**REQUIRED ACTION**
Every line below should be given again without alteration.

══ DATA FOR REVIEW ══

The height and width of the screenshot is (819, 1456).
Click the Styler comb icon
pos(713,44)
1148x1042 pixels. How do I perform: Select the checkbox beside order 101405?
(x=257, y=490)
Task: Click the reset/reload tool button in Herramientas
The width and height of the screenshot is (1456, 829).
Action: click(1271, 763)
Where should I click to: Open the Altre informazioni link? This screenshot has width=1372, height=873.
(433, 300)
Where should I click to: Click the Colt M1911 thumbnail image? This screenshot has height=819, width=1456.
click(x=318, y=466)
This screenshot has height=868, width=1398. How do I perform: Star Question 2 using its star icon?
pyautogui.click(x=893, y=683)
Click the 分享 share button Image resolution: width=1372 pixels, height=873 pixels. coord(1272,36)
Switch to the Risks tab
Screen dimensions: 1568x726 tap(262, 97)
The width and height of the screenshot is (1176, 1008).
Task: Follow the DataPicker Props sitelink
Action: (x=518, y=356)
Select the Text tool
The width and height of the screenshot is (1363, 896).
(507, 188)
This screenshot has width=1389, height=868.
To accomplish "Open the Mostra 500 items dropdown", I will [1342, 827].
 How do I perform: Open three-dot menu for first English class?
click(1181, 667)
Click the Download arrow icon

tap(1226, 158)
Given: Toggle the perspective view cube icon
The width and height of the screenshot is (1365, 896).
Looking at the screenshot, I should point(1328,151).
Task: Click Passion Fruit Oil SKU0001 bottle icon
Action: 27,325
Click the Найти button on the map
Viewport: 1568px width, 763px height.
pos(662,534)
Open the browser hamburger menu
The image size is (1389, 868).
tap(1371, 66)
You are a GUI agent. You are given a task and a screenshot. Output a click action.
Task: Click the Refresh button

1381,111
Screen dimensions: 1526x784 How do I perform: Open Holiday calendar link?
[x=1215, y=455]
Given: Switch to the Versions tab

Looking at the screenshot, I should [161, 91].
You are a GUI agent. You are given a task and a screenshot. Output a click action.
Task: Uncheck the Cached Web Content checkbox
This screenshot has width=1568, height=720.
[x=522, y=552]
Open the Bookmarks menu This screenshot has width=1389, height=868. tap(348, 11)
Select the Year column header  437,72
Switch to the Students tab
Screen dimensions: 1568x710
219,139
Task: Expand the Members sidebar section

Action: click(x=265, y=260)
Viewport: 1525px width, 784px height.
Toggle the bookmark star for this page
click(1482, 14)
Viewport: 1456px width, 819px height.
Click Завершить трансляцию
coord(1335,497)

═══

**WRITTEN ANSWER**
The height and width of the screenshot is (819, 1456).
Click the Styler comb icon
pos(713,44)
1148x1042 pixels. How do I perform: Select the checkbox beside order 101405?
(x=257, y=490)
Task: Click the reset/reload tool button in Herramientas
The width and height of the screenshot is (1456, 829).
Action: click(1271, 763)
Where should I click to: Open the Altre informazioni link? This screenshot has width=1372, height=873.
(433, 300)
Where should I click to: Click the Colt M1911 thumbnail image? This screenshot has height=819, width=1456.
click(x=318, y=466)
This screenshot has height=868, width=1398. How do I perform: Star Question 2 using its star icon?
pyautogui.click(x=893, y=683)
Click the 分享 share button Image resolution: width=1372 pixels, height=873 pixels. coord(1272,36)
Switch to the Risks tab
Screen dimensions: 1568x726 tap(262, 97)
The width and height of the screenshot is (1176, 1008).
Task: Follow the DataPicker Props sitelink
Action: (x=518, y=356)
Select the Text tool
The width and height of the screenshot is (1363, 896).
(507, 188)
This screenshot has width=1389, height=868.
To accomplish "Open the Mostra 500 items dropdown", I will [1342, 827].
 How do I perform: Open three-dot menu for first English class?
click(1181, 667)
Click the Download arrow icon

tap(1226, 158)
Given: Toggle the perspective view cube icon
The width and height of the screenshot is (1365, 896).
Looking at the screenshot, I should point(1328,151).
Task: Click Passion Fruit Oil SKU0001 bottle icon
Action: 27,325
Click the Найти button on the map
Viewport: 1568px width, 763px height.
pos(662,534)
Open the browser hamburger menu
The image size is (1389, 868).
tap(1371, 66)
You are a GUI agent. You are given a task and a screenshot. Output a click action.
Task: Click the Refresh button

1381,111
Screen dimensions: 1526x784 How do I perform: Open Holiday calendar link?
[x=1215, y=455]
Given: Switch to the Versions tab

Looking at the screenshot, I should [161, 91].
You are a GUI agent. You are given a task and a screenshot. Output a click action.
Task: Uncheck the Cached Web Content checkbox
This screenshot has width=1568, height=720.
[x=522, y=552]
Open the Bookmarks menu This screenshot has width=1389, height=868. tap(348, 11)
Select the Year column header  437,72
Switch to the Students tab
Screen dimensions: 1568x710
219,139
Task: Expand the Members sidebar section

Action: click(x=265, y=260)
Viewport: 1525px width, 784px height.
Toggle the bookmark star for this page
click(1482, 14)
Viewport: 1456px width, 819px height.
Click Завершить трансляцию
coord(1335,497)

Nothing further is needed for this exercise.